Oluwatosin further said UNICEF was leveraging its ongoing engagement of community-based organisations such a high-level women’s advocates, mothers’ associations, traditional and religious leaders and youths, including the He-For-She and Girls-for-Girls to amplify national messages at the local level towards addressing the challenge.

UNICEF’s Communication Officer, Blessing Ejiofor, said all hands must be on deck to ensure that children attended school, learnt and became useful to themselves and society when they grew up.

She appealed to the media to mainstream the issues around the learning crisis to prompt the government to address the problem.

To tackle these challenges in Edo State, the state government, through its accelerator programme, came up with a concept known as Edo Best, and according to the government, it is yielding results.

The Executive Chairperson of the Edo State Universal Basic Education Board, Mrs Eyitayo Salami, said the current administration in the state remained committed to provide quality education to children.

Mrs Salami said: “The Edo Best is yielding results as school enrolment is on the increase. The state government is really determined to ensure that children go to school, learn and become useful in the future.”

According to her, the strategies and activities put in place to address core foundational learning issues in the state include scripted lesson plans, which involve technical analysis of learning materials for early-grade reading and recommendations and resources for areas of improvement to build frameworks, manuals, guidelines and processes for developing and deploying thee scripted lesson plans.

She noted that Learning and Development Officers (LDOs) provided regular coaching, support and feedback to teachers through a framework for assessing and benchmarking teachers’ performance so as to institutionalise performance-based evaluation and provide tailored capacity-building support for in-service teacher professional development.

She added that regular visits to schools by Quality Assurance officers (QAOs) helped in ensuring that instructional materials were available and used appropriately in the classrooms, while the state also prioritised printing and procuring necessary textbooks; especially in lower grades to offer foundational literacy programmes.

Edo BEST, according to her, has enhanced an increase in the amount of teaching in the schools leading to improved learning up to seven per cent larger learning gains in numeracy and six per cent larger learning gains in literacy in Edo BEST schools compared with non-Edo BEST schools.

Speaking on the outcome, Mrs Salami said the state recorded increased enrollment in schools.

She said, “Since the inception of Edo BEST there has been a tremendous increase in the enrolment of children into ECCDE, which has culminated in the overall enrollment of children into junior and senior primary schools, thereby reducing the number of out-of-school children.”

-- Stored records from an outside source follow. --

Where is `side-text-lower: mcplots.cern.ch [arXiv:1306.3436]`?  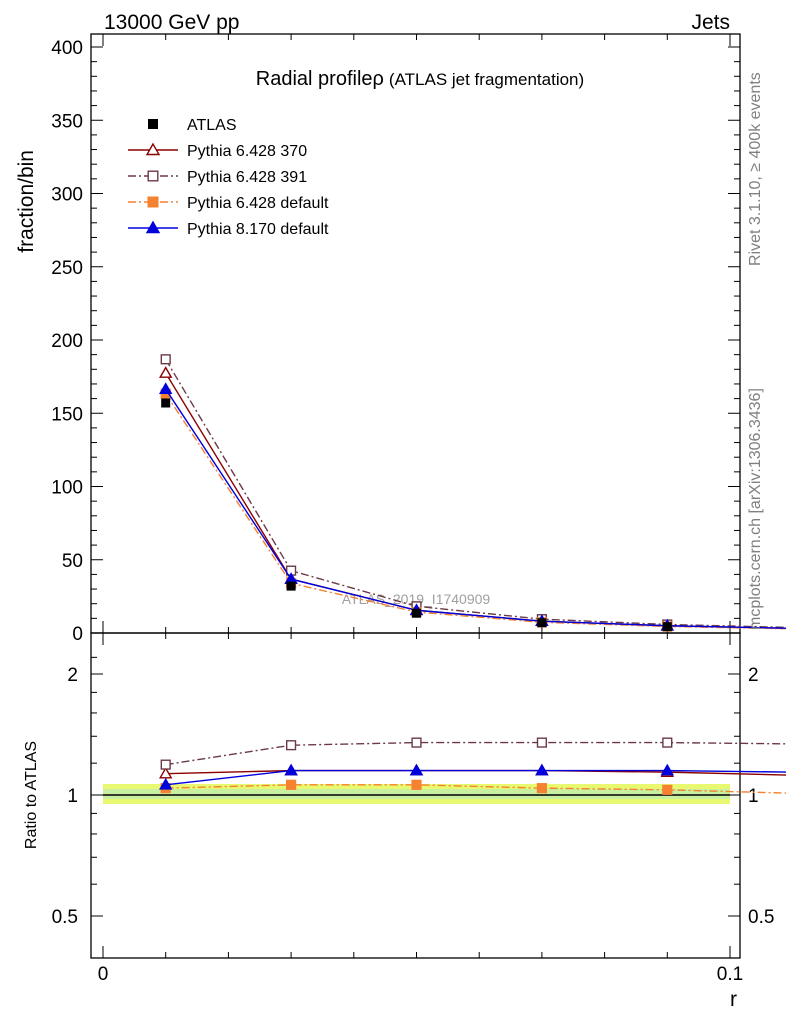 side-text-lower: mcplots.cern.ch [arXiv:1306.3436] is located at coordinates (756, 509).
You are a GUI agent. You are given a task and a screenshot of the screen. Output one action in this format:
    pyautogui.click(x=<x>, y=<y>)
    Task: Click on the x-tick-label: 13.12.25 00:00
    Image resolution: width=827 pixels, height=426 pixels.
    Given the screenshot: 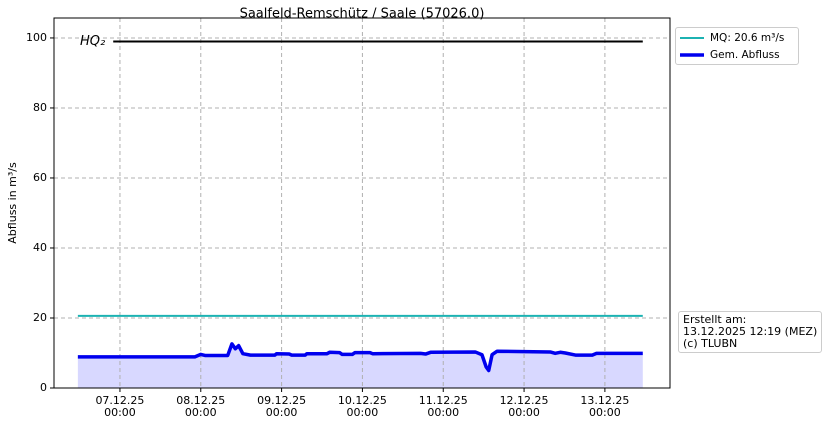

She further said the ECCDE 1 and 2 currently provided most enrolment records for ECCDE 3 and subsequently Primary 1, and that, “This way we will have more pupils out of the streets and into our classrooms.”

The Principal of Samuel Ogbemudia Girls College, Benin City, Edo State, Josephine Igbinedu, said various mechanisms were put in place to tackle out-of-school challenges and to ensure that those that attended school stayed and learned.

Igbinedu said the state government provided an enabling learning environment and that the teachers were monitored to ensure that they taught the students adequately.

She further said the School-Based Management Committee (SBMC) was also collaborating with school managements to ensure efficiency while Parents-Teacher Associations (PTAs) also served as an avenue to evaluate performance of the children and address any matter arising.

Some of the students in the junior class in the school who spoke to Daily Trust, Freda Ogierhiakhi, Victoria Adams and Jane Onyilamu, agreed that their teachers taught them through the use of tablets and that they were gaining more knowledge and improving in their study.  

Meanwhile, UNICEF urged the Edo State Government to scale up and ensure sustainability of the Edo Best programme.